Calling Texas “the mecca of innovation on transportation infrastructure,” Gov. Rick Perry touted the state’s approach to expanding roads without raising taxes in Tuesday morning remarks to the toll road industry.
Perry was the keynote speaker at the International Bridge, Tunnel and Turnpike Association (IBTTA) annual conference, held this year in Austin.
“Thank you for making a difference in people’s lives,” Perry said to more than 400 conference attendees, most of whom were from outside of Texas. “What you do in your communities, and in transportation infrastructure, is how we will really turn this economy around in this country.”
In his speech, Perry touted his work in transportation during his 13-year tenure as governor, particularly his backing of a statewide proliferation of toll roads and his use of other financing tools to avoid raising taxes.
“We realized early on that pay-as-you-go wasn’t going to help us meet all of the requirements that we had as a state,” Perry said. “So we explored new ways of financing, including toll roads, but also ways in which we structure our budget and take advantage of historically low interest rates, all to ensure that money flows to these road construction projects and to maintenance.”

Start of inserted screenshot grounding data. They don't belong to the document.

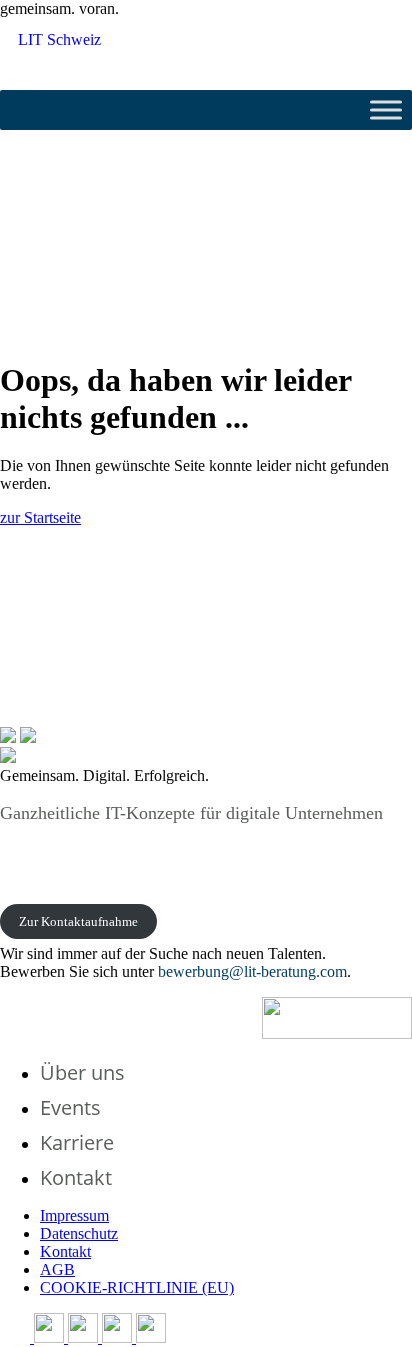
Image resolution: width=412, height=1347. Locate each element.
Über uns (82, 1072)
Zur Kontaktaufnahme (78, 921)
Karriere (77, 1142)
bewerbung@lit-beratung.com (252, 971)
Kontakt (76, 1177)
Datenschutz (79, 1233)
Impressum (74, 1215)
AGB (57, 1269)
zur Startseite (40, 517)
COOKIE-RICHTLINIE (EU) (137, 1287)
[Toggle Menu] (386, 110)
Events (70, 1107)
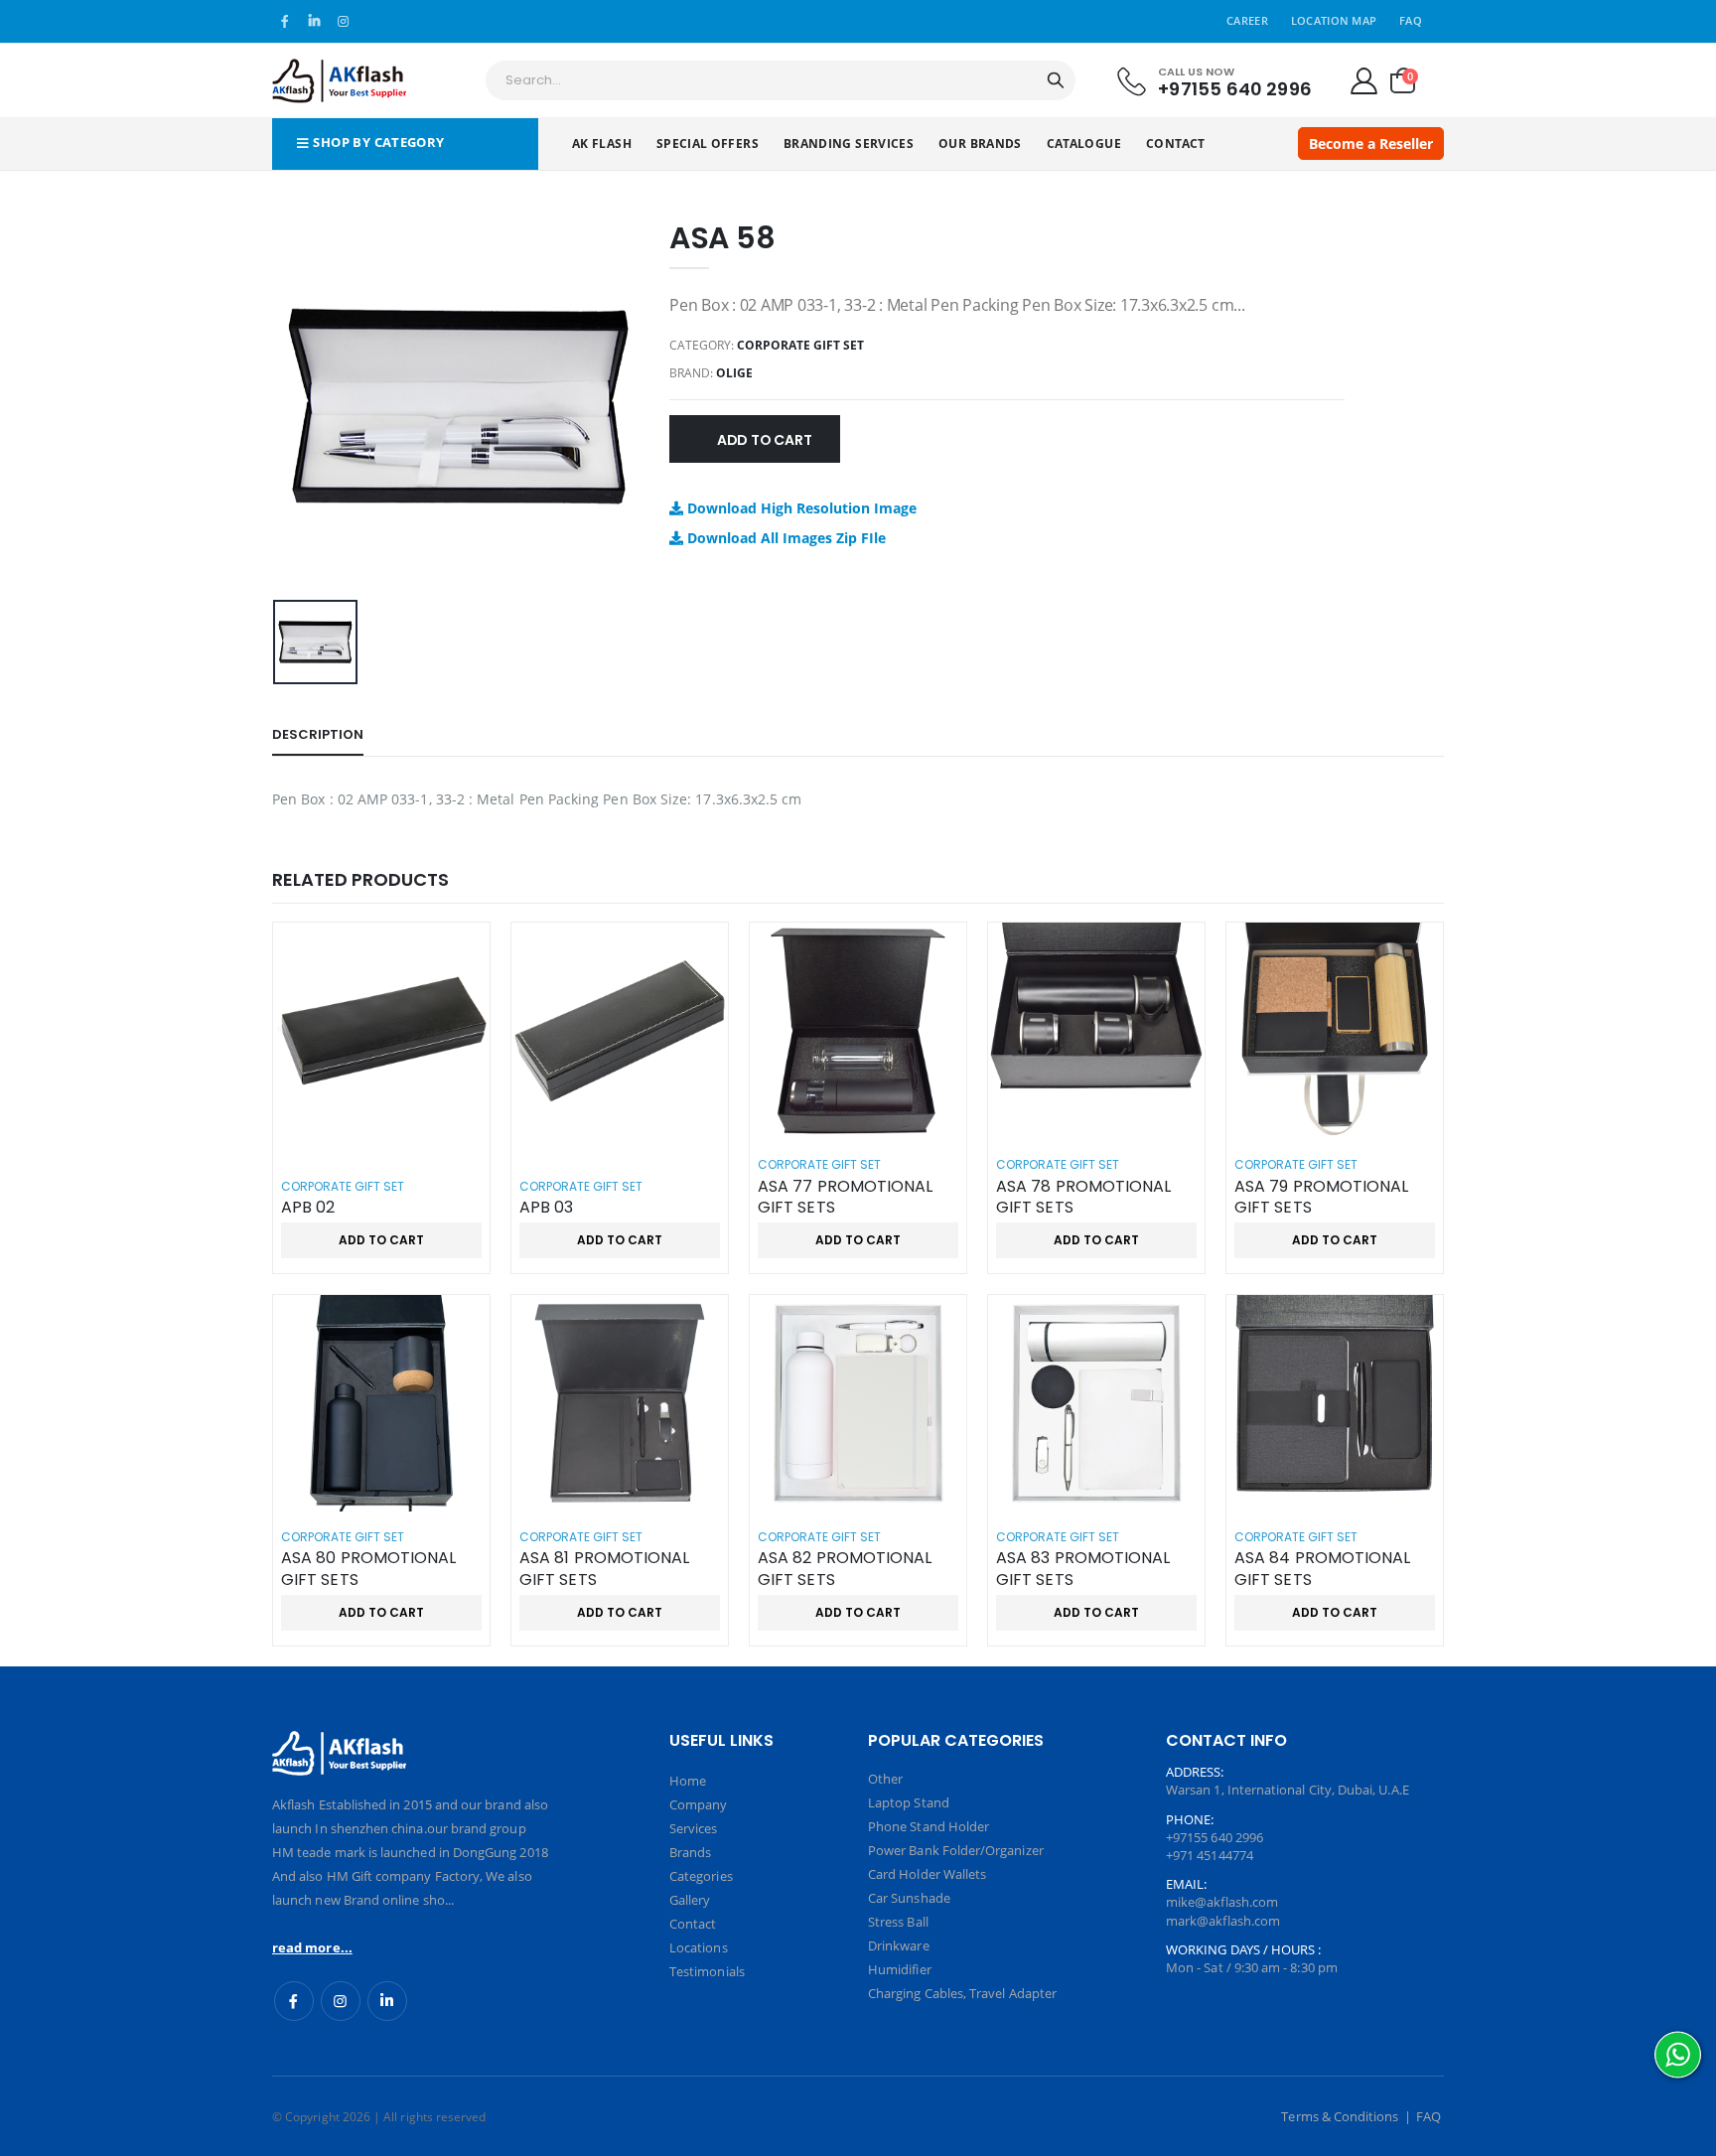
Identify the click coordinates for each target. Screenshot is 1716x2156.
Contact (1176, 143)
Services (693, 1828)
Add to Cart (764, 440)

Between 2001 and 2012, Texas added more than 6,600 lane miles to its road system, more than any other state, Perry said. He described a robust transportation infrastructure system as a key driver of economic growth.
Companies “want to be able to send their employees where they’re needed in the shortest period of time,” Perry said. “They want their employees to be able to get home to spend time with their families instead of being in gridlock when their children are playing in a soccer game or going to a music recital. So that’s the reason we have explored some pretty bold and innovative ways to expand and grow our transportation infrastructure.”
Perry also urged the federal government to provide states with both more flexibility and certainty when it comes to transportation funding, and to distribute more federal gas tax funds back to the states to spend how they see fit.
“While our partnership within the state has been paying some amazing dividends, we’re still waiting on Washington to view states as anything other than vassals,” Perry said.
IBTTA's executive director and CEO, Pat Jones, said he was pleased to hear Perry talk about flexibility, though he didn’t know if that meant the governor supported a proposal by the Obama administration to remove the prohibition on tolling for existing interstate highways.
“I’m sure he has in his own mind what he means when he talks about flexibility,” Jones said. “I know that in Texas, it may not really be popular to consider tolling interstate highways. But some states are looking for additional ways to rebuild their interstate highways. They don’t have the fuel taxes from the state or the federal government to do that, and they’d like that flexibility.”
While Perry suggested that he was not opposed to the construction of more toll roads in Texas, many members of his party do not feel the same way. Earlier this year, delegates at the Texas Republican state convention removed language from the party's platform backing “the legitimate construction of toll roads in Texas” and replaced it with language opposing some aspects of toll projects.